The prospect of stricter mining laws could threaten supplies from one of the world’s biggest nickel producers.
Drug pushers aren’t the only victims in a crackdown by hardline Philippines president Rodrigo Duterte. The Southeast Asian archipelago’s freshly-minted government has taken aim at miners, telling them to shape up or shut down. That could be a boon for nickel miner stocks elsewhere in the region, which should benefit from any disruptions in supply.
Tough guy Duterte, elected in a landslide vote this summer, has made no secret of his “big problems” with the Philippines’ mining industry, who he accuses of skirting environmental rules and “destroying the soil of our country.” That could cause a global supply crunch for the metal – which is mainly used in making stainless steel – as the Philippines makes up a fifth of global output.
It sells most of it to China. Filipino authorities have closed several mines already with more to shutter soon, helping lift nickel prices by around 20% to $5 a pound. There’s room for nickel to head higher as the effect of shortages hasn’t really kicked in yet. Filipino nickel miners generally produce less from July to January, meaning the real impact of tighter supply probably won’t be felt until the start of next year.
It isn’t just tumult in the Philippines that’s giving nickel a jolt.

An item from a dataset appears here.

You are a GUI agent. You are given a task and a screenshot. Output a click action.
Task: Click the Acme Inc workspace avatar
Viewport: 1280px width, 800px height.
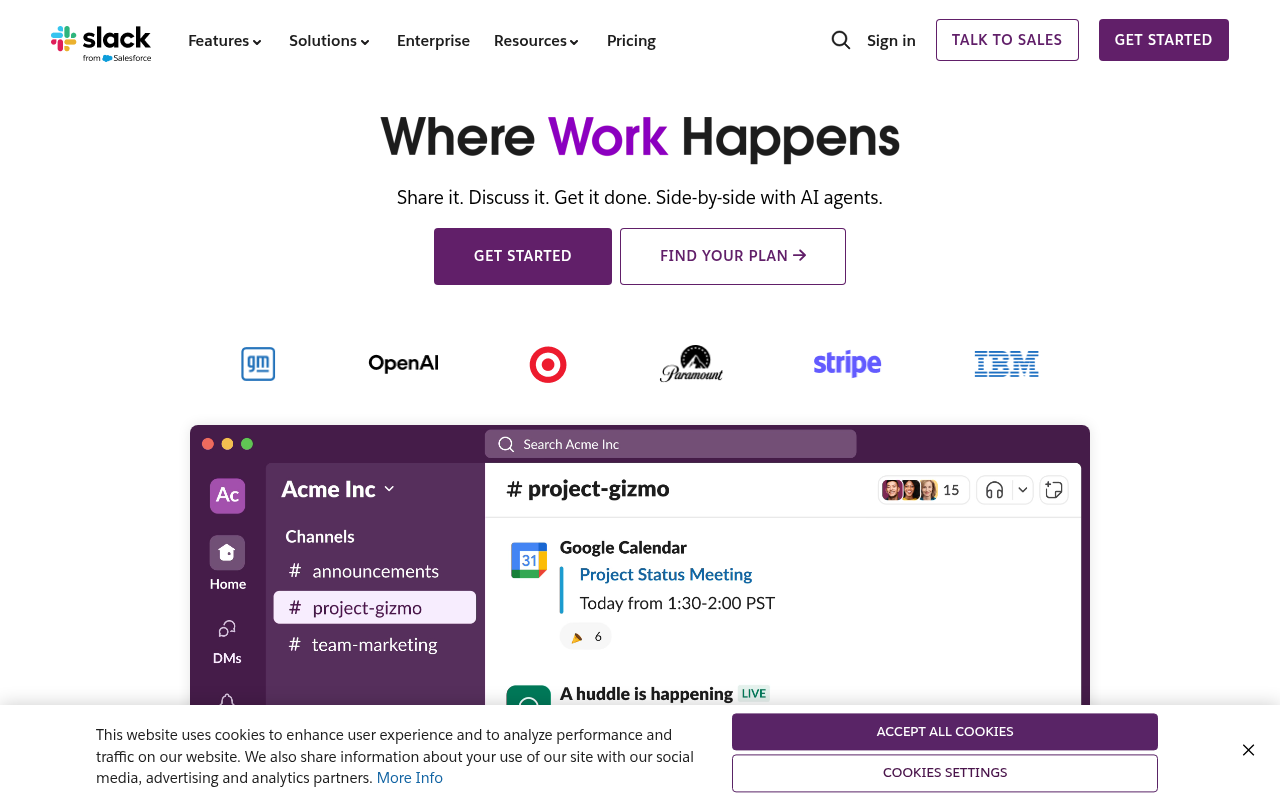coord(227,495)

Stainless still mills in China are ramping up production, helping to reverse lackluster nickel demand seen over the last few years. Production of stainless alloys in the world’s second biggest economy jumped 8% year-on-year in the second quarter. That’s creating more demand for nickel from big exporters like the Philippines, Indonesia and Australia.
That’s led UBS to bet on the price of nickel rising even further to USD6 a pound by 2018. That should help lift nickel miners’ margins, but investors should still do their homework when digging for returns.